Problem requirements.
The answer must be an exact copy of the lines from the one with "Task: Click the orange 其他 bubble showing 113" to the last line of the entries below, both included, and must contain no pictures.

Records shown.
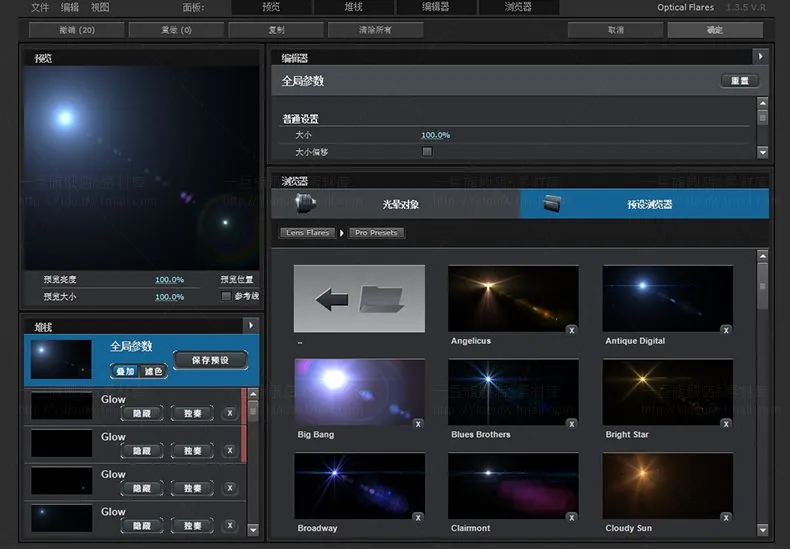Enable the 参考线 checkbox in preview

click(x=226, y=296)
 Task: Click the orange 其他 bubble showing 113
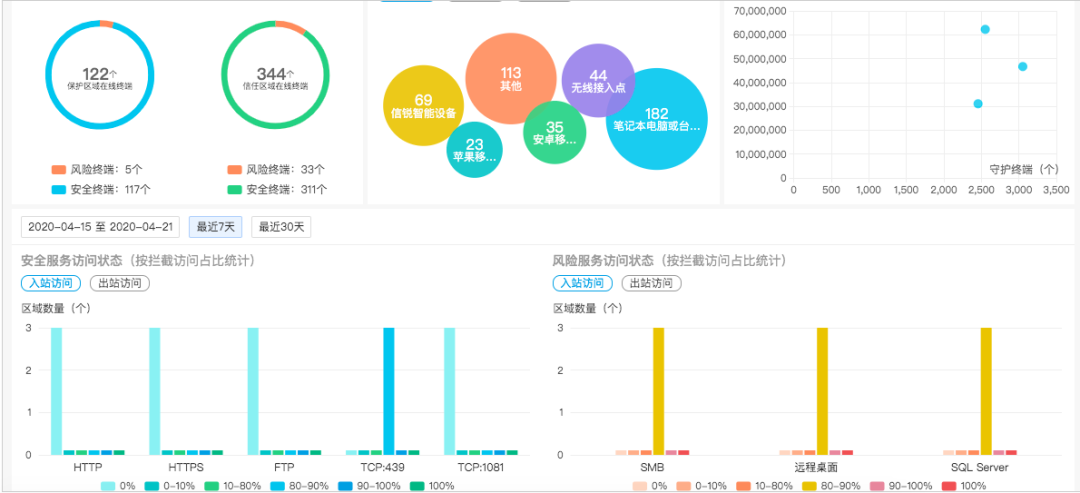(510, 78)
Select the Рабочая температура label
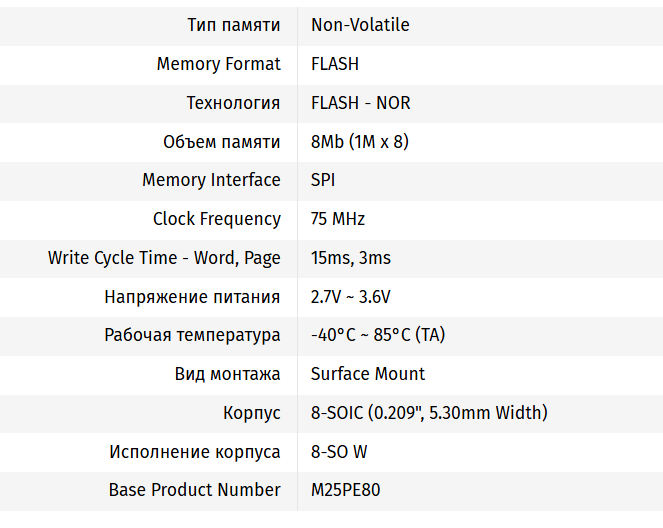Screen dimensions: 663x528 pyautogui.click(x=192, y=335)
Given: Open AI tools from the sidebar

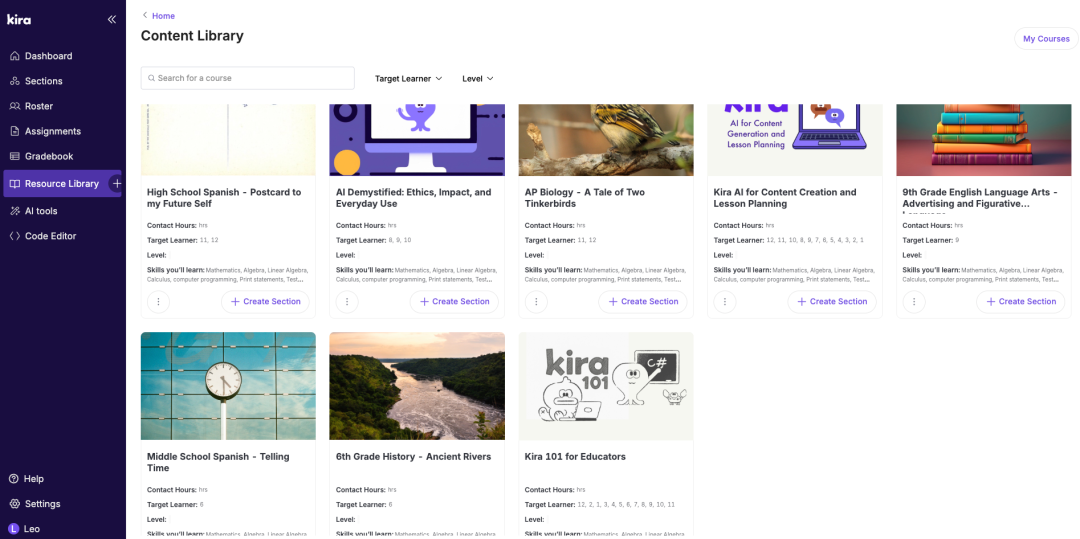Looking at the screenshot, I should coord(40,211).
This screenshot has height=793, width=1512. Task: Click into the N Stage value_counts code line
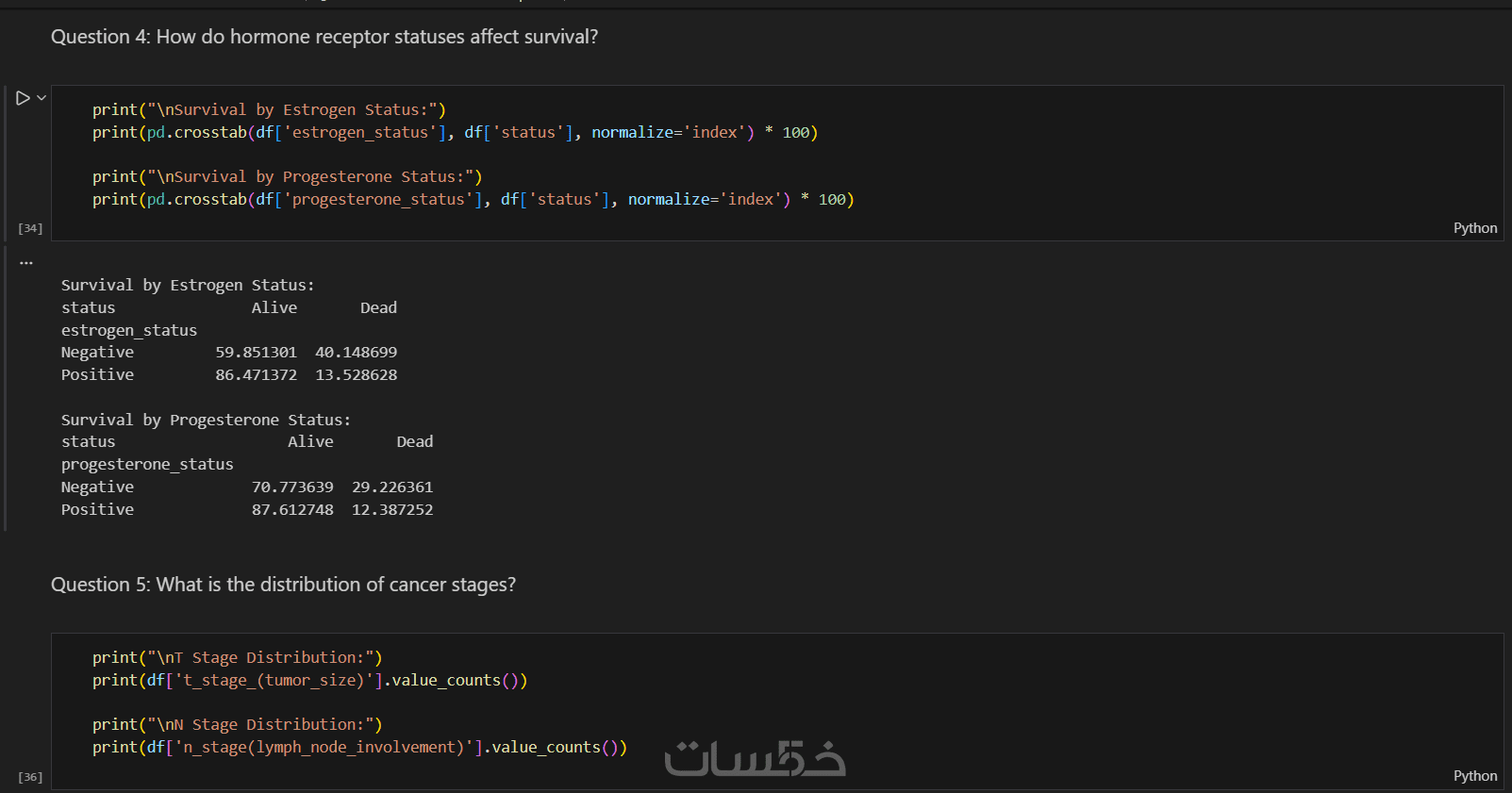[359, 748]
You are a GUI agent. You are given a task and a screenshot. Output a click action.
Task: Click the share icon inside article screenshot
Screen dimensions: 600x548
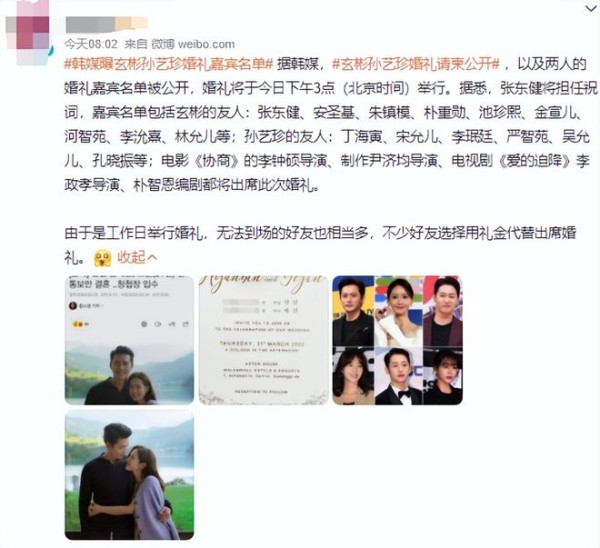(186, 324)
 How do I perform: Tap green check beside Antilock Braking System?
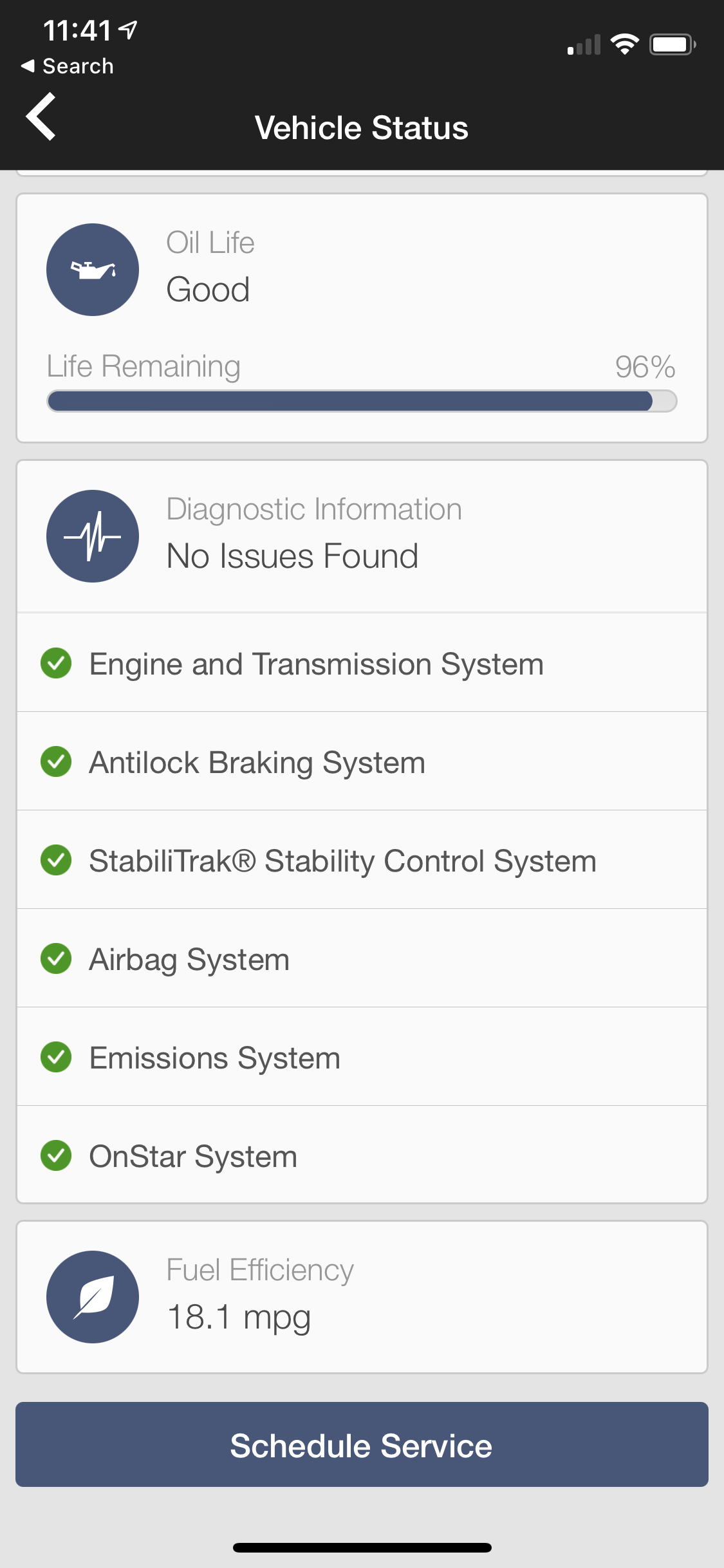(56, 761)
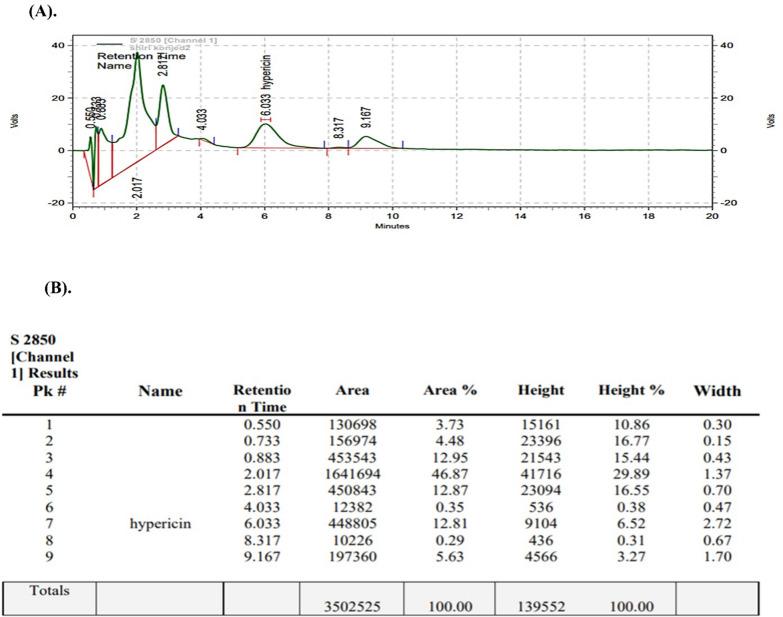This screenshot has height=617, width=783.
Task: Select the Pk # column header
Action: [x=49, y=390]

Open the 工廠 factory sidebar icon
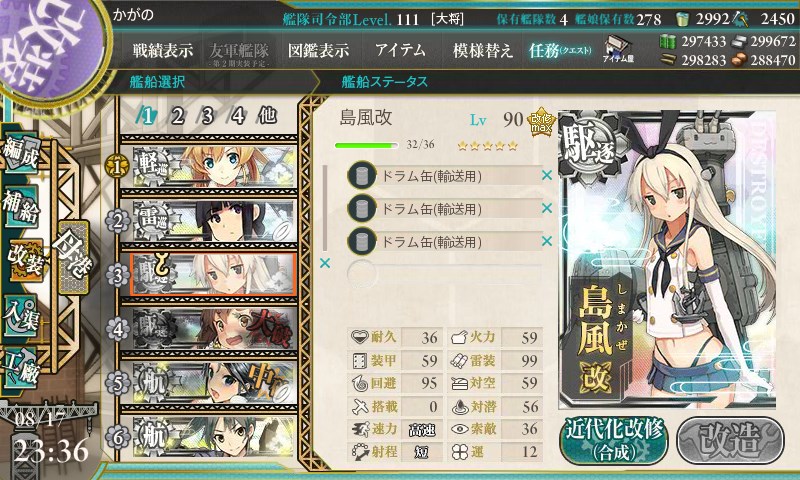21,368
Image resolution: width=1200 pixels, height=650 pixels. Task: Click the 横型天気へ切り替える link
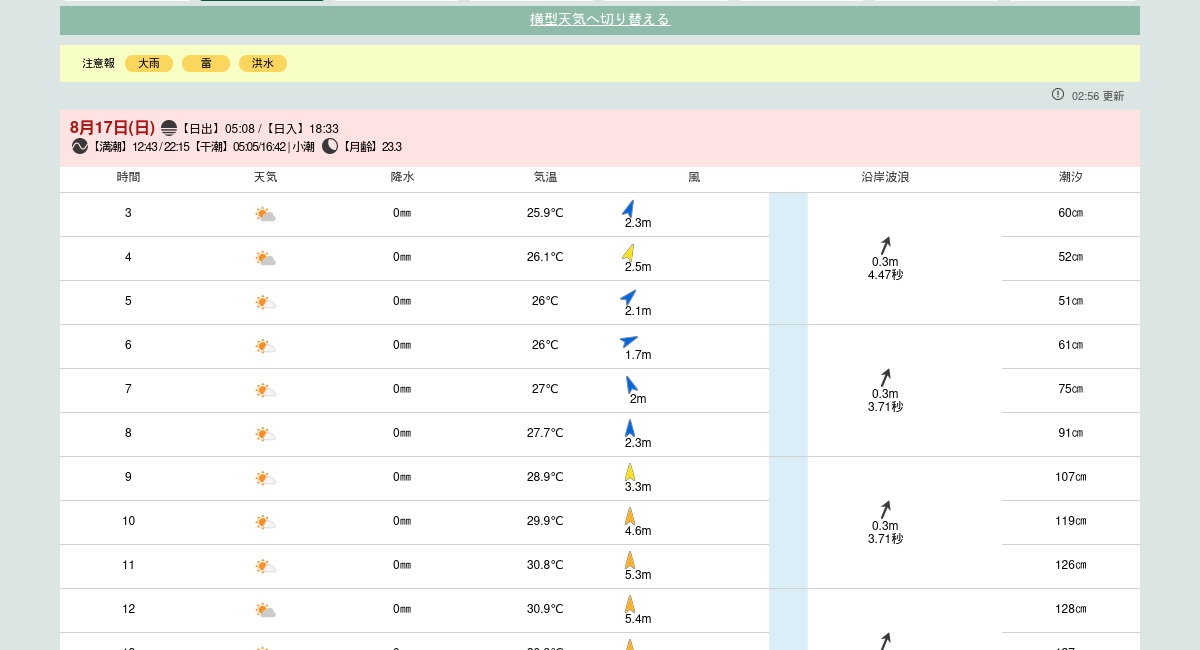599,20
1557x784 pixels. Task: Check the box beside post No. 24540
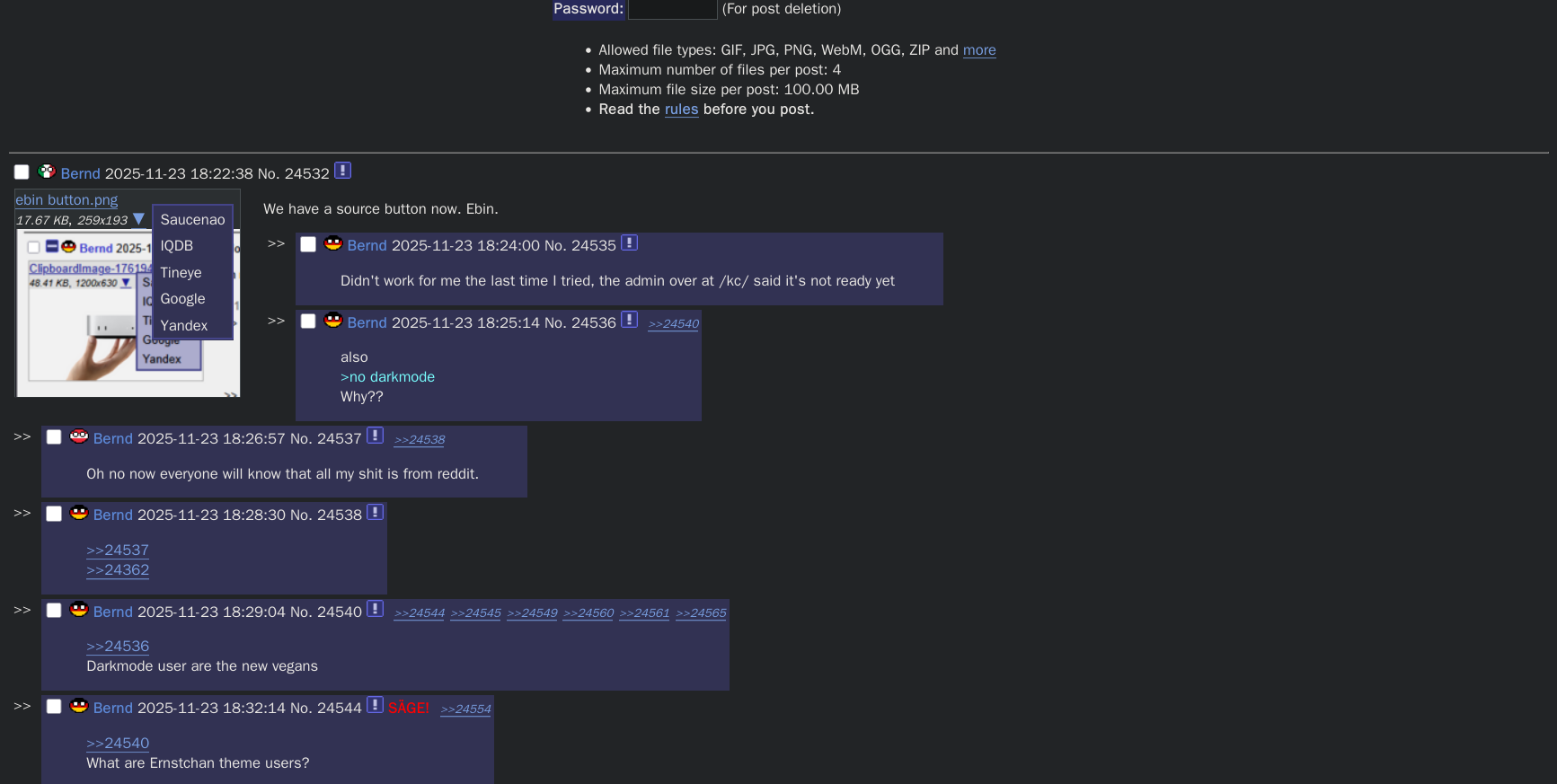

Answer for this exercise.
 Task: Click the orange 其他 bubble showing 113
(510, 78)
Select the Рабочая температура label
Screen dimensions: 663x528 pyautogui.click(x=192, y=335)
Given: Open AI tools from the sidebar

Looking at the screenshot, I should coord(40,211).
This screenshot has height=793, width=1512. Task: Click into the N Stage value_counts code line
[359, 748]
You are a GUI agent. You are given a task and a screenshot. Output a click action.
Task: Click the share icon inside article screenshot
Screen dimensions: 600x548
(186, 324)
 How do I perform: Tap green check beside Antilock Braking System?
(56, 761)
This screenshot has height=617, width=783.
Task: Select the Pk # column header
Action: [x=49, y=390]

Open the 工廠 factory sidebar icon
21,368
Image resolution: width=1200 pixels, height=650 pixels. Task: Click the 横型天気へ切り替える link
599,20
1557x784 pixels. Task: Check the box beside post No. 24540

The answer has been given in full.